## QUOTED TEXT
◆ ◆ ◆
Complex, mission-critical functions can take two to three years to complete, so there needs to be a way of ordering and prioritizing efforts as well. “Think of it like a traffic-light system,” Fredkin says, looking at what is crucial and critical, and what is urgent. “What are the biggest gaps in the system? And in terms of the longer-term refresh, that’s a different prioritization, because some things need to be done in a specific order,” he says.

“It’s that classic waterfall mentality, which still has a very big place when it comes to redesigning critical infrastructure,” he adds.

Consider the larger picture

Whether they originate with your systems or are the result of connected networks, outages can impact a wide range of businesses at once. As such, IT leaders might want to consider thinking beyond their organization’s four walls, Budde says.

“A tailored disaster and resilience plan needs to include compliance with industry standards and regular review of IT systems and protocols to ensure robustness, particularly in response to potential network stress and security threats,” he says, adding that such efforts might need to go further than just your organization, depending on your industry.
◆ ◆ ◆
## DATA ROWS
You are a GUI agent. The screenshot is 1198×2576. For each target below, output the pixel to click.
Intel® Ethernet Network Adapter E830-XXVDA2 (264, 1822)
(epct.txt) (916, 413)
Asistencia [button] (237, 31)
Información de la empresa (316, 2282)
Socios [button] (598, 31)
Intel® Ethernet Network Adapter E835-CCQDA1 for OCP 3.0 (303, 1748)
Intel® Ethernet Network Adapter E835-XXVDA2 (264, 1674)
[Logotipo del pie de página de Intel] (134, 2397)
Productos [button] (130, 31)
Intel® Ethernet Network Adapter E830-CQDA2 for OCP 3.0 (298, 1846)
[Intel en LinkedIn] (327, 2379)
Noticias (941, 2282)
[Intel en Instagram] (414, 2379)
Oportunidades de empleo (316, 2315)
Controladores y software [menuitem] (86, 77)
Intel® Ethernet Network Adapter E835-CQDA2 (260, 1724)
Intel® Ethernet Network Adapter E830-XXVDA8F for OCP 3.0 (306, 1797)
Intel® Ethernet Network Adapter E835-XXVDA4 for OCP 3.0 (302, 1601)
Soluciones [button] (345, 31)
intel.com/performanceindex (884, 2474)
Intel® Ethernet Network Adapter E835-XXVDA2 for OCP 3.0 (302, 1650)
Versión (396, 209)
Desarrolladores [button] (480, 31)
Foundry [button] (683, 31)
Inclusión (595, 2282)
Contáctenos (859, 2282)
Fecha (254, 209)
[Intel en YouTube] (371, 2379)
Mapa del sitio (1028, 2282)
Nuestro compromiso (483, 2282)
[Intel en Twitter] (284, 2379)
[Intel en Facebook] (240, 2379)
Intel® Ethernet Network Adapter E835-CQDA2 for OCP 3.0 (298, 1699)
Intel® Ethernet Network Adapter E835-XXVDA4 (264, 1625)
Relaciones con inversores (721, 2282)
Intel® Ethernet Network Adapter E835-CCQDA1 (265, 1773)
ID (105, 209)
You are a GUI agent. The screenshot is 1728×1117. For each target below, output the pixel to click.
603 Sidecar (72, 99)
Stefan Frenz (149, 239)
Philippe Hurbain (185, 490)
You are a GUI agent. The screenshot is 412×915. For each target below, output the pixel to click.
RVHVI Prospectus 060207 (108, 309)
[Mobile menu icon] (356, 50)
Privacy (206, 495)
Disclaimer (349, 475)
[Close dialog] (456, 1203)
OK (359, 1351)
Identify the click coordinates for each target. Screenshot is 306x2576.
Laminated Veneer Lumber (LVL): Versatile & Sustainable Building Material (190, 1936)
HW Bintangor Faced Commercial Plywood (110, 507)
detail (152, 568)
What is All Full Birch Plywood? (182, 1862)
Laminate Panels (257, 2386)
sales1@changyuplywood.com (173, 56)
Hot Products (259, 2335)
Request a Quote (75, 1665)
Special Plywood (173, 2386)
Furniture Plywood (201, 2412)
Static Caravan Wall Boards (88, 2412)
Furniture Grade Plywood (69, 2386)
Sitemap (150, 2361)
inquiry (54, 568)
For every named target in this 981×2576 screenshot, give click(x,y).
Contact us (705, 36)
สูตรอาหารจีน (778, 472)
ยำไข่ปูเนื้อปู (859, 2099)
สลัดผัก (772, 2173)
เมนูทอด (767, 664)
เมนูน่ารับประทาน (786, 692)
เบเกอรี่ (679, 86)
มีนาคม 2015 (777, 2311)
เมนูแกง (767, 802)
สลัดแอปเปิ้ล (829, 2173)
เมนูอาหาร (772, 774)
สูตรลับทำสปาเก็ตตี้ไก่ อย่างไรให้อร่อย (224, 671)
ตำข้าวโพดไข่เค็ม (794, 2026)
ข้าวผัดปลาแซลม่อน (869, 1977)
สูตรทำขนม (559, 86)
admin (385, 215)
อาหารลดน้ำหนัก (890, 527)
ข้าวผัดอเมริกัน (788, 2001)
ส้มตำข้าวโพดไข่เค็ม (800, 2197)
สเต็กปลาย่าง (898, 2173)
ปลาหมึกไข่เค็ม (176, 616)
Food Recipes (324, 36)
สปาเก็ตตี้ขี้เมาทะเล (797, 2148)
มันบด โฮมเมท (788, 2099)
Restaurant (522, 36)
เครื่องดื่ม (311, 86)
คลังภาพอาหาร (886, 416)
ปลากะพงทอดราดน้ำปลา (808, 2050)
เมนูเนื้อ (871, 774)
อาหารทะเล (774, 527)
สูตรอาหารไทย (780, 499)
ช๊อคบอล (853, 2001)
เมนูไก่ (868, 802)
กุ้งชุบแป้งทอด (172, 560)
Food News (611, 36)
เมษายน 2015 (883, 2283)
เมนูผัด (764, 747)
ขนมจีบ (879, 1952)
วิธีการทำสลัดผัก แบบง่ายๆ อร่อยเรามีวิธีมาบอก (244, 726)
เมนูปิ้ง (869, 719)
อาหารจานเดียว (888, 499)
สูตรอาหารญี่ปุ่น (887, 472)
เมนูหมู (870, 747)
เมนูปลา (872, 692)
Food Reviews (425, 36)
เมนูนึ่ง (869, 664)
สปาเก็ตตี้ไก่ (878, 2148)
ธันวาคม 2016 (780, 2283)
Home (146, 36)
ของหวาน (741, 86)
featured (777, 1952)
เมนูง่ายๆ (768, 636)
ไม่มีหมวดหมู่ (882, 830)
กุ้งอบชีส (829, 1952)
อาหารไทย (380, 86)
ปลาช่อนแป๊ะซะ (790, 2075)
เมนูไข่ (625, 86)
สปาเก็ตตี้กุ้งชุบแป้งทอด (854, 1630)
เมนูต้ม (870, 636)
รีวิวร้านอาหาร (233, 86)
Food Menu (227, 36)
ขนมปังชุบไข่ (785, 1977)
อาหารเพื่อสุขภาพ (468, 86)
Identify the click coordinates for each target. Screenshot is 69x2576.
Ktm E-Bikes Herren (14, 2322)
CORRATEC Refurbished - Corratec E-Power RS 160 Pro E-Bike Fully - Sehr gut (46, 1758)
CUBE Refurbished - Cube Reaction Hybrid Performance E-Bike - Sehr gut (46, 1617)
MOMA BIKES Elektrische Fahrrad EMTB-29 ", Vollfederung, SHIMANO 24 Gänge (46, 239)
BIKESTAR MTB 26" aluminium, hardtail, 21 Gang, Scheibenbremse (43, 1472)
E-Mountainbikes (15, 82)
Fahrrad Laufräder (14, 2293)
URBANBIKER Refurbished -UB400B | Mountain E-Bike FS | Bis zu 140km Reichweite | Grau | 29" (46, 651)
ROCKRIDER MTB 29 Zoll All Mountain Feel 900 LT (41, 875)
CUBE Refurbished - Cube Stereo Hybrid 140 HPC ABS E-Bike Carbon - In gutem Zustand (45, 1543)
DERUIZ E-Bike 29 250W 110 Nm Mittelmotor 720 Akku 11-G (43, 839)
◆ ◆ ◆
## PROBLEM A
Please list every number written out as a word in the passage on IT resilience planning above.
## PROBLEM B
Continue the passage on IT resilience planning from its final sentence.

## RESULT A
two, three, four

## RESULT B
“We may need some out-of-the-box thinking and start looking at nationwide solutions and industry-wide solutions in how organizations can assist each other in these situations,” he says.

Overlook communications to your peril

Last, but by no means least, organizations need a comprehensive communications playbook for when outages or disruptions occur, regardless of whether those outages originate with them.

“It’s vital to have clear, concise communication about any outages or issues,” says Enex Test Labs’ Tett. This communication should be up the chain to the CEO as well as outward to customers and the media to provide as much clarity as possible about the situation.

“The first thing organizations need to think of is how to clearly communicate with their customers, even if it’s not them that’s causing a disruption. And the second is, if they can’t communicate with their customers because of network outages, have a strategy in place to be able to communicate via the media,” he says.

It should also include some kind of time frame to help manage expectations around downtime and restoration of business as usual. “Whether it’s a few hours or 48 hours, be open and transparent,” says Tett.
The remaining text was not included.